Ainda não foi marcada nenhuma dessas audiências.

O relatório de impacto ambiental preparado pelo consórcio Jaakko Poyry-Tahal defende a realização da obra.

O estudo diz que a obra irá atenuar a falta de água em anos de seca para 440 mil pessoas e evitar um colapso no abastecimento de água no Nordeste até 2005. O relatório reconhece que haverá impactos negativos. (TT)

 

Veja quais as principais conseqüências do projeto de transposição do rio São Francisco, segundo o relatório de impacto ambiental preparado pelo consórcio Jaakko Poyry-Tahal para o Ministério da Integração Regional.

Impactos positivos

Acesso à água

Em 2005 os rios transpostos vão evitar um colapso no sistema de abastecimento no Nordeste. Estima-se que abastecerá uma população adicional de 4,5 milhões.

Diminuição dos problemas de saúde

Com o aumento da oferta de água, o relatório prevê a diminuição das 14 mil internações hospitalares que ocorrem por ano na região por problemas de contaminação ou falta de água.

Geração de empregos

As obras de engenharia irão abrir 5000 postos na região. Ao final do projeto 140 mil hectares de terras improdutivas terão acesso à água. Esta mudança pode gerar 184 mil empregos na zona rural.

Impactos negativos

Realocação de população

Cerca de 35000 pessoas serão despejadas de terras.

Perda de vegetação e da diversidade de peixes.
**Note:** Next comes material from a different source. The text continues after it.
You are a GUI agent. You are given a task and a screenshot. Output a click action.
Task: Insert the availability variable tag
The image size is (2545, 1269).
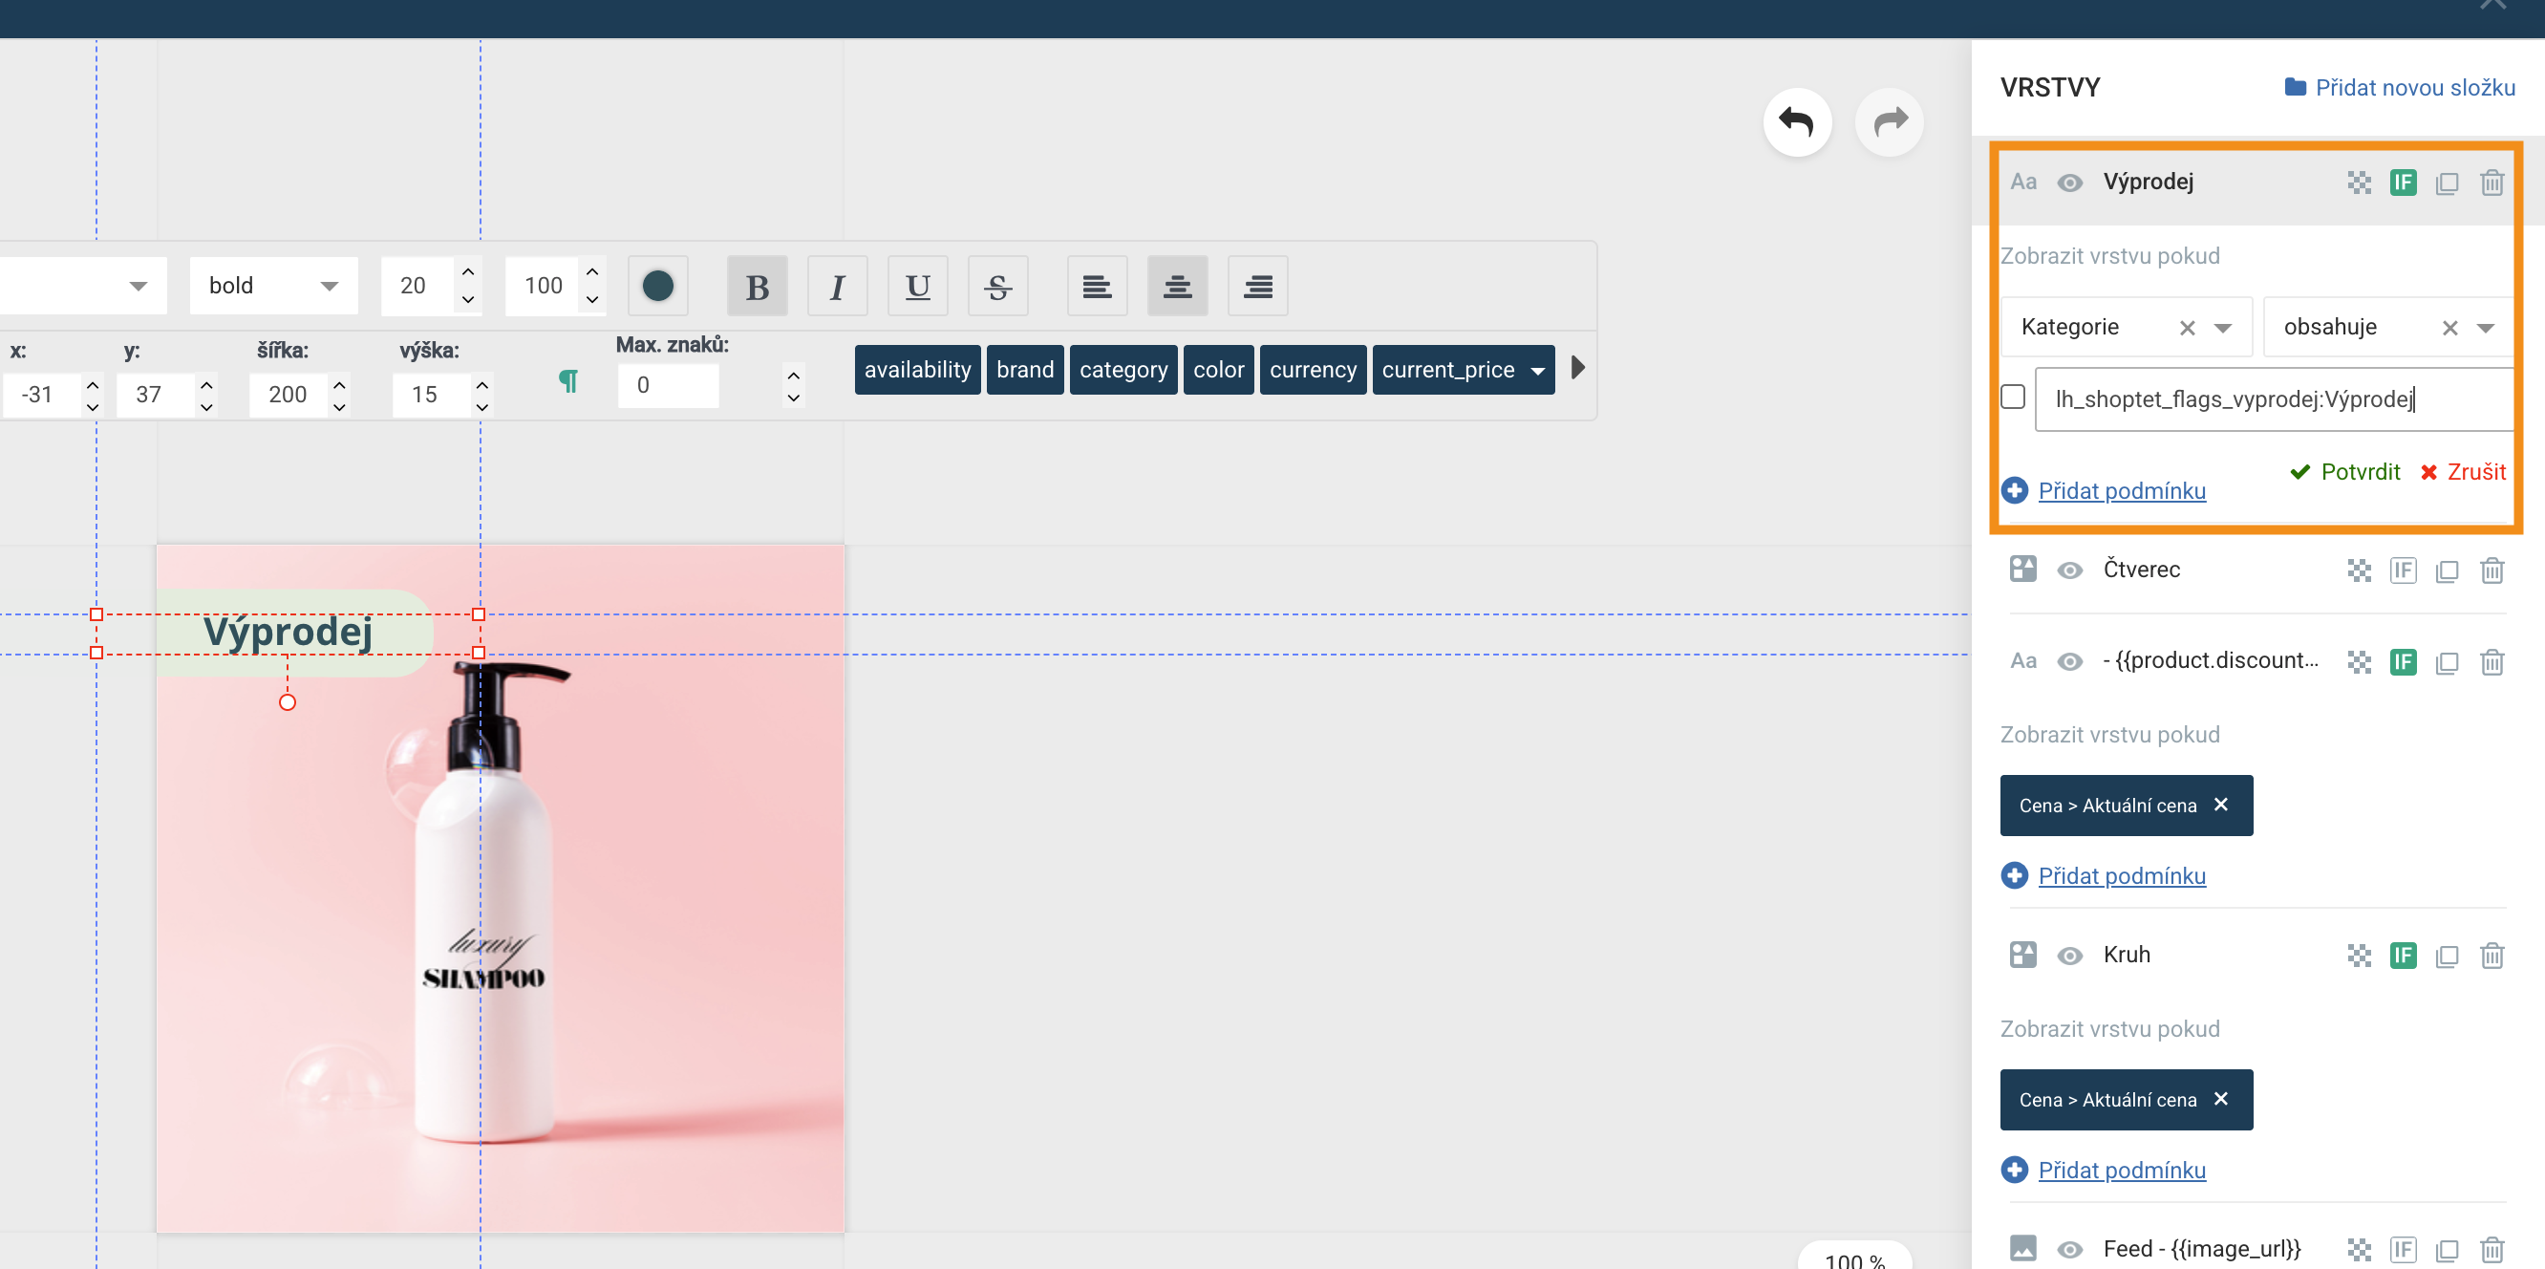916,370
O desmatamento irá reduzir a vegetação de caatinga. Com a interligação, espécies de peixes do rio São Francisco irão ocupar outras bacias.

Perda de energia

A mudança na vazão das águas irá acarretar perdas na geração de energia de R$ 75,6 milhões por ano. Em um ano de seca extrema, a queda na produção de energia da Chesf pode chegar a 10% entre os reservatórios de Itaparica e Xingó.